Exactly as given, output all the records that follow.

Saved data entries
_ _ _ _ _
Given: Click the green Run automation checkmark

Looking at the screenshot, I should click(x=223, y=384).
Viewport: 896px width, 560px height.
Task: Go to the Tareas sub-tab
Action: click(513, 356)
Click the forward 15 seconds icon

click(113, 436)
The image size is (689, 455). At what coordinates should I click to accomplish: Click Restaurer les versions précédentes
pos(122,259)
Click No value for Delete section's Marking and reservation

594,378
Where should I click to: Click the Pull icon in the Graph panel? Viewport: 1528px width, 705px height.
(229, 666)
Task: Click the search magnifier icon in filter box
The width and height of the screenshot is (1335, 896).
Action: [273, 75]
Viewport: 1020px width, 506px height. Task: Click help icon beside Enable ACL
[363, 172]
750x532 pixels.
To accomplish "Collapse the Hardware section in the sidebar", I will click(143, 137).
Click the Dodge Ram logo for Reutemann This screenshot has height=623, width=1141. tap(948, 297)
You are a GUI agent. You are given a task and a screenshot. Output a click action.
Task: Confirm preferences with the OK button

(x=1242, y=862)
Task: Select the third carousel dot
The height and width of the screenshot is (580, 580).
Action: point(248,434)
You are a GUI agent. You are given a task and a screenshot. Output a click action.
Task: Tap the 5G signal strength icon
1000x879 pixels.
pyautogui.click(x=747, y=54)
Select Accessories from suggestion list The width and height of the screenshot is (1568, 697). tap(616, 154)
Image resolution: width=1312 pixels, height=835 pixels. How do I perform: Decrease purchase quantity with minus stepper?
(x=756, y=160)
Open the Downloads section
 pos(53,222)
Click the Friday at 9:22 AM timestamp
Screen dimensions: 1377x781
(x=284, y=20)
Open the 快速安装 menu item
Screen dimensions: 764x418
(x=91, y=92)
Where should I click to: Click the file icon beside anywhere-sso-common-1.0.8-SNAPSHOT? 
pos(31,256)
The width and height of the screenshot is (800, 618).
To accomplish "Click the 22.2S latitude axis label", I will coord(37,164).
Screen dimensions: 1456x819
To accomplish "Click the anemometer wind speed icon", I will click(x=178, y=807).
_ _ _ _ _
Task output:
Given: Click the green Run automation checkmark

Looking at the screenshot, I should click(x=223, y=384).
Viewport: 896px width, 560px height.
Task: Go to the Tareas sub-tab
Action: click(513, 356)
Click the forward 15 seconds icon

click(113, 436)
The image size is (689, 455). At what coordinates should I click to accomplish: Click Restaurer les versions précédentes
pos(122,259)
Click No value for Delete section's Marking and reservation

594,378
Where should I click to: Click the Pull icon in the Graph panel? Viewport: 1528px width, 705px height.
(229, 666)
Task: Click the search magnifier icon in filter box
The width and height of the screenshot is (1335, 896).
Action: [273, 75]
Viewport: 1020px width, 506px height. Task: Click help icon beside Enable ACL
[363, 172]
750x532 pixels.
To accomplish "Collapse the Hardware section in the sidebar", I will click(143, 137).
Click the Dodge Ram logo for Reutemann This screenshot has height=623, width=1141. tap(948, 297)
You are a GUI agent. You are given a task and a screenshot. Output a click action.
Task: Confirm preferences with the OK button

(x=1242, y=862)
Task: Select the third carousel dot
The height and width of the screenshot is (580, 580).
Action: point(248,434)
You are a GUI agent. You are given a task and a screenshot. Output a click action.
Task: Tap the 5G signal strength icon
1000x879 pixels.
pyautogui.click(x=747, y=54)
Select Accessories from suggestion list The width and height of the screenshot is (1568, 697). tap(616, 154)
Image resolution: width=1312 pixels, height=835 pixels. How do I perform: Decrease purchase quantity with minus stepper?
(x=756, y=160)
Open the Downloads section
 pos(53,222)
Click the Friday at 9:22 AM timestamp
Screen dimensions: 1377x781
(x=284, y=20)
Open the 快速安装 menu item
Screen dimensions: 764x418
(x=91, y=92)
Where should I click to: Click the file icon beside anywhere-sso-common-1.0.8-SNAPSHOT? 
pos(31,256)
The width and height of the screenshot is (800, 618).
To accomplish "Click the 22.2S latitude axis label", I will coord(37,164).
Screen dimensions: 1456x819
To accomplish "Click the anemometer wind speed icon", I will click(x=178, y=807).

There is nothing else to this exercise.